Ketik ulang tanpa perubahan baris-baris yang dimulai dari baris berisi "Given: Switch to the 5分 interval tab" dan diakhiri pada baris berisi "[x=139, y=47]", termasuk kedua baris tersebut.

------------------------------

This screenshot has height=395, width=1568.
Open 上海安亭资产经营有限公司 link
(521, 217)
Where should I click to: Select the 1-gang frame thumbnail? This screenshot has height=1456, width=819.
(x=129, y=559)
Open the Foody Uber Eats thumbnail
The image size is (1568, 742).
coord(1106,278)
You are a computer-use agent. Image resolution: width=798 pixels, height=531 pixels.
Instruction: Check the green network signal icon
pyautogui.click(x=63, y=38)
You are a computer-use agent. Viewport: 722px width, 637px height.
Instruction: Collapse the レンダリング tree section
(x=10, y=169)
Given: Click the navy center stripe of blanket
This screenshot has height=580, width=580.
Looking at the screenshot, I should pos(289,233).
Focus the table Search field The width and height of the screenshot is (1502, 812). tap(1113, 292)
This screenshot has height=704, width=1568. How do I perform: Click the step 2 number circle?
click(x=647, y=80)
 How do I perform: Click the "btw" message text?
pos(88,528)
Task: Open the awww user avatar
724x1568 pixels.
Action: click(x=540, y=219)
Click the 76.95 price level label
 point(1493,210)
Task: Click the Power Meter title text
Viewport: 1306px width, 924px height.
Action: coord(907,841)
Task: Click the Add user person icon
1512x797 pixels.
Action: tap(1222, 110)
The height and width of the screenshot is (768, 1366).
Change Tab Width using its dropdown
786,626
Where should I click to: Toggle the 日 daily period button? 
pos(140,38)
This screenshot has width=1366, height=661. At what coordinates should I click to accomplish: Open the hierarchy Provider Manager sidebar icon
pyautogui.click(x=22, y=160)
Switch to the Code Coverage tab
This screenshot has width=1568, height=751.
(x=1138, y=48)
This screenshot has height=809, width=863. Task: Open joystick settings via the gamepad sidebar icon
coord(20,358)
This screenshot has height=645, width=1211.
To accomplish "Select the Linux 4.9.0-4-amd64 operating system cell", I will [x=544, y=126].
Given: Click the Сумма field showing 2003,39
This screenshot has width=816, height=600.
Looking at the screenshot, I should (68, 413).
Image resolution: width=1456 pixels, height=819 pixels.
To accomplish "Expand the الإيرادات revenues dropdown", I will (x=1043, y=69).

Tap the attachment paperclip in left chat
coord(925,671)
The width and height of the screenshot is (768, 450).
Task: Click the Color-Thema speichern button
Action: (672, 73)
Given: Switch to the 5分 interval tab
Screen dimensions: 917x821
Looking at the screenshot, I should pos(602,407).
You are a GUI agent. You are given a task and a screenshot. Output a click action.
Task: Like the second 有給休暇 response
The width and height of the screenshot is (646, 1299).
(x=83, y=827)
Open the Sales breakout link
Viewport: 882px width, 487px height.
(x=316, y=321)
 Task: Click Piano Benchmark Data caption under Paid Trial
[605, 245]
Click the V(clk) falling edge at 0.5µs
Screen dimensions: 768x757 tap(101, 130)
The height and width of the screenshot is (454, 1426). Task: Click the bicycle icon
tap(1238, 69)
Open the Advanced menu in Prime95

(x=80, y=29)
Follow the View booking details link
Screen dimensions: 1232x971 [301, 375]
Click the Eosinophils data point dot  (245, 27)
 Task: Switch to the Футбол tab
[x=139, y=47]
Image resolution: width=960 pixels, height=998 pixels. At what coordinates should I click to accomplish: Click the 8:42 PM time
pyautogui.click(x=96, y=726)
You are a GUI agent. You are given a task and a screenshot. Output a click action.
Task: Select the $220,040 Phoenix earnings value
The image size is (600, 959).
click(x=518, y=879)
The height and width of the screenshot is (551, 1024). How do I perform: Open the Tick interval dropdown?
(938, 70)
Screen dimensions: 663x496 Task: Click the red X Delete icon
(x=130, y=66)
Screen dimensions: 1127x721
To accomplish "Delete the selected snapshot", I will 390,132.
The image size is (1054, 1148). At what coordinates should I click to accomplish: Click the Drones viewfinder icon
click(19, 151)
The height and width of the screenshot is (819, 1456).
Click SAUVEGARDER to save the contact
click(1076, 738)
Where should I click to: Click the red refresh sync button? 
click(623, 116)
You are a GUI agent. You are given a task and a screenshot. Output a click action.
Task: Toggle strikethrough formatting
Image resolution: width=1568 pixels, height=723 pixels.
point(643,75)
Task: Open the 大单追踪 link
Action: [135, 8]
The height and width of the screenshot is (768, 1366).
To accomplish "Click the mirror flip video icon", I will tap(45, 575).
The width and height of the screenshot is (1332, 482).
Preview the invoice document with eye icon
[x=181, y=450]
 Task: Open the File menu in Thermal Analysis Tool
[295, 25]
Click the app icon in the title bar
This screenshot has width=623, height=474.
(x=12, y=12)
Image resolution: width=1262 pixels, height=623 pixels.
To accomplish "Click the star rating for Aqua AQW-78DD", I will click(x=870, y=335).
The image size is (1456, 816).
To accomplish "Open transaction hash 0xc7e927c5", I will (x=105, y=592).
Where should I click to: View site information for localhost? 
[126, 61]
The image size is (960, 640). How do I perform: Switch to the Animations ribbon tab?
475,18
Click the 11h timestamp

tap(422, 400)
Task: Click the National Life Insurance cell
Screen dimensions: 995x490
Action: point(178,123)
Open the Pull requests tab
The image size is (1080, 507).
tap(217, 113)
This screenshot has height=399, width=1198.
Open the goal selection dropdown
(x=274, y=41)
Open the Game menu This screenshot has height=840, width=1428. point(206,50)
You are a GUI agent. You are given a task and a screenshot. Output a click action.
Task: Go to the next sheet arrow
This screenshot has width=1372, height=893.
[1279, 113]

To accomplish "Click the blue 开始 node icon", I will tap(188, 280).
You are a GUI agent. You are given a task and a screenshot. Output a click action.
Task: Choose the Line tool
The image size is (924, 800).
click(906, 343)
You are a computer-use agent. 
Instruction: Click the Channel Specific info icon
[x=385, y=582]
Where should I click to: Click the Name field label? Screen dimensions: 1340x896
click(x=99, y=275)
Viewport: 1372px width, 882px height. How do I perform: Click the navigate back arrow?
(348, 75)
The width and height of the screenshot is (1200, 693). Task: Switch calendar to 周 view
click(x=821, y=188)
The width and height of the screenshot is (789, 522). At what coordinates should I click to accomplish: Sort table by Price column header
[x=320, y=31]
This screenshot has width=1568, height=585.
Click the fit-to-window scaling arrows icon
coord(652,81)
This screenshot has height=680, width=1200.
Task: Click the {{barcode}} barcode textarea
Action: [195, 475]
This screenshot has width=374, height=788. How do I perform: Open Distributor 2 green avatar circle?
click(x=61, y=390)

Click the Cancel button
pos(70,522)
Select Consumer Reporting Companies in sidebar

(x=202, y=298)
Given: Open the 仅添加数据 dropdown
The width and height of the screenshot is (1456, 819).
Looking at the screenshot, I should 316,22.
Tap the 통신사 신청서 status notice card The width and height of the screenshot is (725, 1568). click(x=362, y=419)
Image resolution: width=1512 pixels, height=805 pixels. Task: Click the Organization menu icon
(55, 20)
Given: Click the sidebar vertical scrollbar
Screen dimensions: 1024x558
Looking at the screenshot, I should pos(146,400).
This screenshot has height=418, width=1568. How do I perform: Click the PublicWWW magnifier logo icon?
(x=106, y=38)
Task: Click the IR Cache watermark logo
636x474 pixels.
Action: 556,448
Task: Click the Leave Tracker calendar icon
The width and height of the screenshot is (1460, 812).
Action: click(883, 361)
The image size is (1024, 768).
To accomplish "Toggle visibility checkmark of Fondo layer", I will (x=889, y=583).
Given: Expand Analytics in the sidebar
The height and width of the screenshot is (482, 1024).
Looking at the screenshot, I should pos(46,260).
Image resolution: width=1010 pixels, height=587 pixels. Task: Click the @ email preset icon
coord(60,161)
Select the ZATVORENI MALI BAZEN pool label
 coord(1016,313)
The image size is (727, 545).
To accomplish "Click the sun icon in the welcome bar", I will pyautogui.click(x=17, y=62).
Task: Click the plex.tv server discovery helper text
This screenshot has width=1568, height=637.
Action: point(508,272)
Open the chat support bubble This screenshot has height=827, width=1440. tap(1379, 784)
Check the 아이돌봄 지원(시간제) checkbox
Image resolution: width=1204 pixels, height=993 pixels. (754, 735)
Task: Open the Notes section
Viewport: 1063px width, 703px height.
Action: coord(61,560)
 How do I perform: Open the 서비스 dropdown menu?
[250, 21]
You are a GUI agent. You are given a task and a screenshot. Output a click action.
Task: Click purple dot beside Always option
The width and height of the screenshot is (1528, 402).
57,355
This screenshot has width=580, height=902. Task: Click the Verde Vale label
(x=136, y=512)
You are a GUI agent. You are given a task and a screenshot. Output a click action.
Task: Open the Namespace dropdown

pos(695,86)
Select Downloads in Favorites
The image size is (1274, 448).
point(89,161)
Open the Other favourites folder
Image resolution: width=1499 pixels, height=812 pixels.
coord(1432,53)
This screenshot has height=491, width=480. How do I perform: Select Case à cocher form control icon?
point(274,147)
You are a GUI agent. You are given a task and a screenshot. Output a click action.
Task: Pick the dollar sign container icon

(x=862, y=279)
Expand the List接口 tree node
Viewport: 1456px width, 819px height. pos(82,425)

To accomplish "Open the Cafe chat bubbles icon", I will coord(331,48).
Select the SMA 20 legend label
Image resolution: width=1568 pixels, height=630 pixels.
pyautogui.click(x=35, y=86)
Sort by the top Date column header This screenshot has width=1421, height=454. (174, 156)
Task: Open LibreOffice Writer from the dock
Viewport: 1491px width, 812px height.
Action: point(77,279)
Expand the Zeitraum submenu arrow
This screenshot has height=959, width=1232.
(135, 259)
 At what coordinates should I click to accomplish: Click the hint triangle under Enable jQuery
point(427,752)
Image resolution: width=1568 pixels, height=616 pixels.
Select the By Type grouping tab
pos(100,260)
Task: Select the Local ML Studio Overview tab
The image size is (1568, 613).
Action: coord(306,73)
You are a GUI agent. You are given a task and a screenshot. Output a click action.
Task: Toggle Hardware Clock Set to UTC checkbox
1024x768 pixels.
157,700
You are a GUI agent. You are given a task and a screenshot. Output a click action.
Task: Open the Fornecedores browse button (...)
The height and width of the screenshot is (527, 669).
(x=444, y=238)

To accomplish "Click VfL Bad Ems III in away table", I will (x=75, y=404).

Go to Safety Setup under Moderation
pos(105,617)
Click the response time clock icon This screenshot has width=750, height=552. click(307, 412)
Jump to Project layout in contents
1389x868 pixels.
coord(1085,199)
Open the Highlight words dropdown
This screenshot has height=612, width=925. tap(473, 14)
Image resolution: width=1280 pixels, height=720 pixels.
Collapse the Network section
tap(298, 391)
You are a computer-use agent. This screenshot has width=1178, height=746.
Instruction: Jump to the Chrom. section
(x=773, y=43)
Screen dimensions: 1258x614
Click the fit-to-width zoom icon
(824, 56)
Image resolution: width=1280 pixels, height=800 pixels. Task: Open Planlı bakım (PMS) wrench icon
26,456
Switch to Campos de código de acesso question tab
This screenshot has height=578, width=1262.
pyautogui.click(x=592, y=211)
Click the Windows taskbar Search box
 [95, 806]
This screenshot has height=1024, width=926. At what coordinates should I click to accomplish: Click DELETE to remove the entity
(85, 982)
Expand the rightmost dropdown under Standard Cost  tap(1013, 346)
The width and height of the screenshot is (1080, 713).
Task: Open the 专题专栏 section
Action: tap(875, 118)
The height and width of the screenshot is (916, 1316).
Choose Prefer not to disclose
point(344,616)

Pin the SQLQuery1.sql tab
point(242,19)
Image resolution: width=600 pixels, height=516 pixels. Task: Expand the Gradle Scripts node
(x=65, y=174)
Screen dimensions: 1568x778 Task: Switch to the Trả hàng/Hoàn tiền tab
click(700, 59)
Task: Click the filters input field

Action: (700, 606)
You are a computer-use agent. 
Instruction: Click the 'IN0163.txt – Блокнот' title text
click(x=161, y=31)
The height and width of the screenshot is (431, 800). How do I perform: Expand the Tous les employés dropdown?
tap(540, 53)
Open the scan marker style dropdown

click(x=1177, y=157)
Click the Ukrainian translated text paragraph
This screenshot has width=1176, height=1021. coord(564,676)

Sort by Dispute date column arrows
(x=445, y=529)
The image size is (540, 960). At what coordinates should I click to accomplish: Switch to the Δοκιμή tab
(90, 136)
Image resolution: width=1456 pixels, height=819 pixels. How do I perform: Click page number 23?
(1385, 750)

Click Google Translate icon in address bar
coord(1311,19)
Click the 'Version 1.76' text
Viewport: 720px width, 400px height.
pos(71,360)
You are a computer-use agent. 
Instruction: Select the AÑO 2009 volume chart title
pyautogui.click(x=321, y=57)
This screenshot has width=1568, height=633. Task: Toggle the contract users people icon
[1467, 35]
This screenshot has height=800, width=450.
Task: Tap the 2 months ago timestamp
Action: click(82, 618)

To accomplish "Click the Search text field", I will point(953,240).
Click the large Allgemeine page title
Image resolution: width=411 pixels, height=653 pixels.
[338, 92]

------------------------------

Jawaban >>
Given: Switch to the 5分 interval tab
Screen dimensions: 917x821
Looking at the screenshot, I should pos(602,407).
You are a GUI agent. You are given a task and a screenshot. Output a click action.
Task: Like the second 有給休暇 response
The width and height of the screenshot is (646, 1299).
(x=83, y=827)
Open the Sales breakout link
Viewport: 882px width, 487px height.
(x=316, y=321)
 Task: Click Piano Benchmark Data caption under Paid Trial
[605, 245]
Click the V(clk) falling edge at 0.5µs
Screen dimensions: 768x757 tap(101, 130)
The height and width of the screenshot is (454, 1426). Task: Click the bicycle icon
tap(1238, 69)
Open the Advanced menu in Prime95

(x=80, y=29)
Follow the View booking details link
Screen dimensions: 1232x971 [301, 375]
Click the Eosinophils data point dot  (245, 27)
 Task: Switch to the Футбол tab
[x=139, y=47]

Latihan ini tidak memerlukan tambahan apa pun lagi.